As is often the case, hard times can create opportunity and spur innovation. So Maine's wood pellet stove vendors are doing a land-office business and some can't even keep the stoves in stock. That, in turn, is prompting a run on pellets and the new mills turning out those pellets can barely keep up with the demand.
While such demand can drive up prices, it's also evidence that a renewable, Maine-grown and Maine-processed alternative energy product -- wood pellets made from Maine trees -- has a viable and increasing market.
Likewise, there's progress on alternative energy on the municipal front, where land-use ordinances are being adopted to regulate residential wind turbines.
When many of the state's municipal land-use ordinances were written and adopted, there wasn't demand for small windmills of the sort that are now becoming commercially available. There's still not much demand for the units, which can cost upwards of $6,000. But just in case, Manchester residents recently adopted a new ordinance that sets setback, noise, size and other design standards for wind turbines on residential property.
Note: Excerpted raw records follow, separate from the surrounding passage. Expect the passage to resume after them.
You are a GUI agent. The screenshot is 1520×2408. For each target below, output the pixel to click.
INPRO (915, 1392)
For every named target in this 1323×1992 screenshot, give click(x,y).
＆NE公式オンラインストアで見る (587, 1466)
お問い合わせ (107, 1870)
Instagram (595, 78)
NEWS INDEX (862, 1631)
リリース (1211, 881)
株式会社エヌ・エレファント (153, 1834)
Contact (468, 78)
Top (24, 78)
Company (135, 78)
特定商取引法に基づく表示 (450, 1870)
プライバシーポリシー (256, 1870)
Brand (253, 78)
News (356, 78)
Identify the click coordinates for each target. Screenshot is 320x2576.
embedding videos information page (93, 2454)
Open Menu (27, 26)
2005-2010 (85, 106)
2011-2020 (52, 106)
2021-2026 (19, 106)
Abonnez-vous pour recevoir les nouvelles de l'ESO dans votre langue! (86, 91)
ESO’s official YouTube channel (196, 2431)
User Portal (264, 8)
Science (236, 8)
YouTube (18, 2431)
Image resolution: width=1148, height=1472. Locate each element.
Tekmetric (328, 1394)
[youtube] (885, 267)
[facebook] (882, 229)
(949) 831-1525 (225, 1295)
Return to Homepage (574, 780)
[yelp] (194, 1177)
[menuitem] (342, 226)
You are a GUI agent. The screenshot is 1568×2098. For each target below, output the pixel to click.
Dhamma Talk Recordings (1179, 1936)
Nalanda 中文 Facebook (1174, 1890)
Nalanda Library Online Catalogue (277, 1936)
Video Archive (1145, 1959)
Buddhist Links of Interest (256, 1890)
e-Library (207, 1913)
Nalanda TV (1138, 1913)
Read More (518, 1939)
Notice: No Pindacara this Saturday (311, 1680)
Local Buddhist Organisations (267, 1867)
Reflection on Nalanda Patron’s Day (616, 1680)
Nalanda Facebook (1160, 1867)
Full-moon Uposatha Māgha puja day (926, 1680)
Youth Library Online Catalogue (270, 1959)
The town joins Damariscotta, Eliot and Wiscasset in adopting such an ordinance.
While the cost of energy is rapidly becoming a political issue of serious consequence -- for example, pitting prominent Republicans who favor expanding oil drilling off the nation's coastline against prominent Democrats who reject it -- this expansion of alternative energy opportunities in Maine is not about politics at all.
Instead, it's about the options chosen by those with little choice but to change, innovate and, ultimately, choose a more sustainable way of keeping warm.
That's not political; it's just common sense, with which Mainers are once again proving themselves amply endowed.